Gopher: Content > Presentation

gopher-overbite
If you spend any amount of time using the Internet as we know it today, chances are you have suffered some inconvenience from the variety of interpretations of the various “standards” used to create the web. Every web browser renders web pages slightly differently; some Flash content isn’t compatible with older versions of Flash (and some versions of Flash aren’t supported on some operating systems at all!), etc. If you make your living creating web content, all of those problems may be amplified several times. Doesn’t it make you long for a real standard, where content is king, and presentation of said content is the same, regardless of whether you’re shopping for shoes or looking for an academic journal? The Gopher protocol, created in the early 1990s, had all that, and it ain’t dead yet!

Ars Technica has a nice retrospective of the Gopher protocol. It’s a no-nonsense information presentation mechanism that places content squarely at the forefront. No pictures-of-text or confusing and inconsistent navigation elements to slow you down: navigating one Gopher site is the same as navigating any other Gopher site.

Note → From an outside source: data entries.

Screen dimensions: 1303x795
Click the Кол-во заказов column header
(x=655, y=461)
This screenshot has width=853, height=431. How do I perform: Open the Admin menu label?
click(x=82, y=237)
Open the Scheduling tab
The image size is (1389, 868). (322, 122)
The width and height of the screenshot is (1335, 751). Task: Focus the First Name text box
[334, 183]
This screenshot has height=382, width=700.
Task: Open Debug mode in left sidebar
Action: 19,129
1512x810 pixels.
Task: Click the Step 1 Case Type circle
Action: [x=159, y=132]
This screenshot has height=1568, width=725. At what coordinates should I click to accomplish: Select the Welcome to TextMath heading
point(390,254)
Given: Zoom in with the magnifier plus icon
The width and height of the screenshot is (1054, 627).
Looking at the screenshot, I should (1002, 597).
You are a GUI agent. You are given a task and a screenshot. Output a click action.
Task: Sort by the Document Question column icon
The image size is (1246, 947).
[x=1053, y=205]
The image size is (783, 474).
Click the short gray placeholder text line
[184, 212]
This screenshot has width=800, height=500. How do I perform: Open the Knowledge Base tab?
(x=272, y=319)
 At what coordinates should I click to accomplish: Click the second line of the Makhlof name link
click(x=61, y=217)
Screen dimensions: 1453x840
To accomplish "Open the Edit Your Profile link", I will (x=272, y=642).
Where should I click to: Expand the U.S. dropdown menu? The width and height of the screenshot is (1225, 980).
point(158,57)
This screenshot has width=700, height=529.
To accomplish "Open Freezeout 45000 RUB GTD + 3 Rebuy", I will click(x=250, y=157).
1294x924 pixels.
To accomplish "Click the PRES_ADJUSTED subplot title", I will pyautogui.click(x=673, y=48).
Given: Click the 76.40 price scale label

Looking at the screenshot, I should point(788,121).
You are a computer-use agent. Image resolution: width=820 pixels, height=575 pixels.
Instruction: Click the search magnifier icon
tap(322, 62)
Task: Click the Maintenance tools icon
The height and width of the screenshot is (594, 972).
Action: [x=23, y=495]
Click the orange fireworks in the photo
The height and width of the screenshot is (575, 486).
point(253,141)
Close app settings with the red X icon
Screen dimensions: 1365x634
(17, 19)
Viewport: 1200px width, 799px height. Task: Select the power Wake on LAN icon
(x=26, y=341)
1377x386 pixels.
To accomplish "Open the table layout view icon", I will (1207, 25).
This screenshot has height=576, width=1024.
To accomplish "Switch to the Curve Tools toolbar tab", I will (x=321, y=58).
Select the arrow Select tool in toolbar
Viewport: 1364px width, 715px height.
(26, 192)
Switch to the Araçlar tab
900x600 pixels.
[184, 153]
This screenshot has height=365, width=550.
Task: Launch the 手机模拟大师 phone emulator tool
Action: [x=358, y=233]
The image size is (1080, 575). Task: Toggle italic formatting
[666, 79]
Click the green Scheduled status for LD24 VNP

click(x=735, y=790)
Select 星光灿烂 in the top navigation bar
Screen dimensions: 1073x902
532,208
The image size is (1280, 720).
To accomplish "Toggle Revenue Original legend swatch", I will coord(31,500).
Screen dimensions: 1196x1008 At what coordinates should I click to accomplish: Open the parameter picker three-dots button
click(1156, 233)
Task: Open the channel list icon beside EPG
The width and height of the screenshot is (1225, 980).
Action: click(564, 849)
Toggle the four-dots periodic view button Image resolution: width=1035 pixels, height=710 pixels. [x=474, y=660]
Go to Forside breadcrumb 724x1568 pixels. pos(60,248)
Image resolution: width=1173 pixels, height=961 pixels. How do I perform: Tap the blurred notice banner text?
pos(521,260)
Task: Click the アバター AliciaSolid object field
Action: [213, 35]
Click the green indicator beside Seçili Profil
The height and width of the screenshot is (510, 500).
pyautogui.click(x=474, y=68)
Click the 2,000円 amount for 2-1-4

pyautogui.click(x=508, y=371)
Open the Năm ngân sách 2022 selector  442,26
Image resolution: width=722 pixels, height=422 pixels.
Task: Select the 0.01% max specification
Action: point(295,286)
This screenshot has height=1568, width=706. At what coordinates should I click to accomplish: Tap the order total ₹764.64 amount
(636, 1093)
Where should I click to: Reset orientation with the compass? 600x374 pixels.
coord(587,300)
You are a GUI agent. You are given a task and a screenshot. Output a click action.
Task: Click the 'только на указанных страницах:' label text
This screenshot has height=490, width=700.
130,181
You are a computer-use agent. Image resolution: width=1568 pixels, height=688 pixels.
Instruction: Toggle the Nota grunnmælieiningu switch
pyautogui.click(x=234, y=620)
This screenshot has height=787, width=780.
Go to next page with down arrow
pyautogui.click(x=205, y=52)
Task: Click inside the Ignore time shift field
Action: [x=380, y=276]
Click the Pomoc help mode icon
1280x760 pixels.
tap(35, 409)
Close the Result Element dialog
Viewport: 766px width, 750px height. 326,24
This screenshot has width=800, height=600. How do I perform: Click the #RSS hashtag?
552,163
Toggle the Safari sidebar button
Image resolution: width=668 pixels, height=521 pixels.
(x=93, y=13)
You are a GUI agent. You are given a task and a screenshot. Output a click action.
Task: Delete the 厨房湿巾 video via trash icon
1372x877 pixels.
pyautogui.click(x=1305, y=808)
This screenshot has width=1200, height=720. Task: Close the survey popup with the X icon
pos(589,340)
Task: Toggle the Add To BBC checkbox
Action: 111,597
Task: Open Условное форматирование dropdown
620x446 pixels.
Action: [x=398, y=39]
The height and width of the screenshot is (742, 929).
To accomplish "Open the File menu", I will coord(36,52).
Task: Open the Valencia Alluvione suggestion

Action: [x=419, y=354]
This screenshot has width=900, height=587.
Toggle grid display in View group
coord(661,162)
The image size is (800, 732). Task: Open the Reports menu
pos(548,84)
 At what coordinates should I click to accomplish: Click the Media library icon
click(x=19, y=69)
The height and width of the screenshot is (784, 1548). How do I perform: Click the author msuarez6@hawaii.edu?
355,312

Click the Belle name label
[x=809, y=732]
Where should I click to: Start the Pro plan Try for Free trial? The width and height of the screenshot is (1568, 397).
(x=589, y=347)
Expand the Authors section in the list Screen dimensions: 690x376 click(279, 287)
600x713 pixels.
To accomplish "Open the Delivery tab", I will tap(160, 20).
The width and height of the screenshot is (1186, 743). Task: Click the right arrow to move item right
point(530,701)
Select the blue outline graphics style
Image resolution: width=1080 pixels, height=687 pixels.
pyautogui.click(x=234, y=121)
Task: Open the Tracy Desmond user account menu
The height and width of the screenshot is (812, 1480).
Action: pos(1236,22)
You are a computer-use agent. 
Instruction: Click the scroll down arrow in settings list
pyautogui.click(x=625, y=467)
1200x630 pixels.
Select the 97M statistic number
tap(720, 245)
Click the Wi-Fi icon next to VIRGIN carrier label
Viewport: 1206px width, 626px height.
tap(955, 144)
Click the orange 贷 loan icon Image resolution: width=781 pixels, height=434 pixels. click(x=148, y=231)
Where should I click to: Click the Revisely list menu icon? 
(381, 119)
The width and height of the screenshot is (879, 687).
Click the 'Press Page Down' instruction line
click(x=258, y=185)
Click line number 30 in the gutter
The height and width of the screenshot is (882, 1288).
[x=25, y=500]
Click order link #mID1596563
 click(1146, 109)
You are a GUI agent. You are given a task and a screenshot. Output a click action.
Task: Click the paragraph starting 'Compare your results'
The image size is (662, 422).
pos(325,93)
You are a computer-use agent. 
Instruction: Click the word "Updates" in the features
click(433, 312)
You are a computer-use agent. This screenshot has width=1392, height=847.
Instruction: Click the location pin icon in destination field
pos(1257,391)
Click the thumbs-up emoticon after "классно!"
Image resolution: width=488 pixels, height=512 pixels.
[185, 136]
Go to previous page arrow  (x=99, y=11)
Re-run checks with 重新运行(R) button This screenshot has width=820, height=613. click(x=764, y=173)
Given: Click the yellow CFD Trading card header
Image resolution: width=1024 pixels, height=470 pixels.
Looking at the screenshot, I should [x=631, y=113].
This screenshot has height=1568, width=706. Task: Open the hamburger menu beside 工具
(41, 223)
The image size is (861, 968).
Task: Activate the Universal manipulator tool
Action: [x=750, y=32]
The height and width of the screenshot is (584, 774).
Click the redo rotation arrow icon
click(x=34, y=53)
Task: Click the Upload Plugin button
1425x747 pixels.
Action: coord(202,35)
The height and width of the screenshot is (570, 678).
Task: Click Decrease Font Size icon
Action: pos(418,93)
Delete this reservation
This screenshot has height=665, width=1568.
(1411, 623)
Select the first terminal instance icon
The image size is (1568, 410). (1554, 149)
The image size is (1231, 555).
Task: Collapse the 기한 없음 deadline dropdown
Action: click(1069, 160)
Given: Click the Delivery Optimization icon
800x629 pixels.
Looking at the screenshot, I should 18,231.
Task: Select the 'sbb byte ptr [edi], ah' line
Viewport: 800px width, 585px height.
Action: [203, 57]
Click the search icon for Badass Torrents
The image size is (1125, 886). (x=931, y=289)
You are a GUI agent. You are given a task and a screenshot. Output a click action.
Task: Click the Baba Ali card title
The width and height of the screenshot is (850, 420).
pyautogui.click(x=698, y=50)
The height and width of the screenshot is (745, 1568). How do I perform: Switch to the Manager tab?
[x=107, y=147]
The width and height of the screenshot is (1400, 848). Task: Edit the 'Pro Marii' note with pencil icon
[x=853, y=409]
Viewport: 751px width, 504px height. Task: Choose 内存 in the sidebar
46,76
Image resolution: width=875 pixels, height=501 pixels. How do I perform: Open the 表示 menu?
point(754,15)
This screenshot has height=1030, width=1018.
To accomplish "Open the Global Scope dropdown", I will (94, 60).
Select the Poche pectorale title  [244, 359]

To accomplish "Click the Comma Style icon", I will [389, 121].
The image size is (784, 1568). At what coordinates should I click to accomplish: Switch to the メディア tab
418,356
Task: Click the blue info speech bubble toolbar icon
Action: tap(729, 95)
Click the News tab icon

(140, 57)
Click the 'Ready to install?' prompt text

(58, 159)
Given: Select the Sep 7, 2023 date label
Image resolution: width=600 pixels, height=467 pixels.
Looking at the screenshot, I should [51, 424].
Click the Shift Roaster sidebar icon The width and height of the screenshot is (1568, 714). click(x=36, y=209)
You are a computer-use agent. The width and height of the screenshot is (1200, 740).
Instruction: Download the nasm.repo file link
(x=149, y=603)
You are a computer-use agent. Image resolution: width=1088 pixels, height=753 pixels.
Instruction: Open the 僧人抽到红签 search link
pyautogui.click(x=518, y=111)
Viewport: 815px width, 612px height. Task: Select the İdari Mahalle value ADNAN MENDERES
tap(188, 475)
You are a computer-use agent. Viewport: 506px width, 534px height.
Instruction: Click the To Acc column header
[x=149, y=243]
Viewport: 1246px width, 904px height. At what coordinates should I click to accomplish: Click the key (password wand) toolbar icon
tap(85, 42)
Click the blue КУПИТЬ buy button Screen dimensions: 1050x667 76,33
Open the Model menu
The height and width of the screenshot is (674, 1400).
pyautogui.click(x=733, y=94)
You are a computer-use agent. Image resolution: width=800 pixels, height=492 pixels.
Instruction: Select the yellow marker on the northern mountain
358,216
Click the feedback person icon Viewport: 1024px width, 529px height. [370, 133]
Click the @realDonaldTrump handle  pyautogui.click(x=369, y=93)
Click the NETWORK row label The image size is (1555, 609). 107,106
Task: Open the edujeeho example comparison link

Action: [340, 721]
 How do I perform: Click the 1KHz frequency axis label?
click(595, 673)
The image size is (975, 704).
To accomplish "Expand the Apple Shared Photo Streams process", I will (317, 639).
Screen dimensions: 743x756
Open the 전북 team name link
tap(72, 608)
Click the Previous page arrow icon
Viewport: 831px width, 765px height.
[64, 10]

Firefox provides native support for the Gopher protocol, and the Overbite project provides an enhanced add-on for Firefox, as well as an Adobe AIR standalone Gopher client. Old protocols die hard, I guess. There’s even a Twitter-over-Gopher solution (although everyone knows that Twitter-over-IRC earns more geek points).

I used Gopher at my university’s library, where the entire card catalog was indexed in a Gopher space. It was, at the time, remarkably obtuse and hard to use; but then again I was still fighting SLIP connections on my home dial-up to access the “Internet”. Everything was a little kludgey back then.

Given Gopher’s limited resurgence in popularity, what kind of Gopher site would you create today?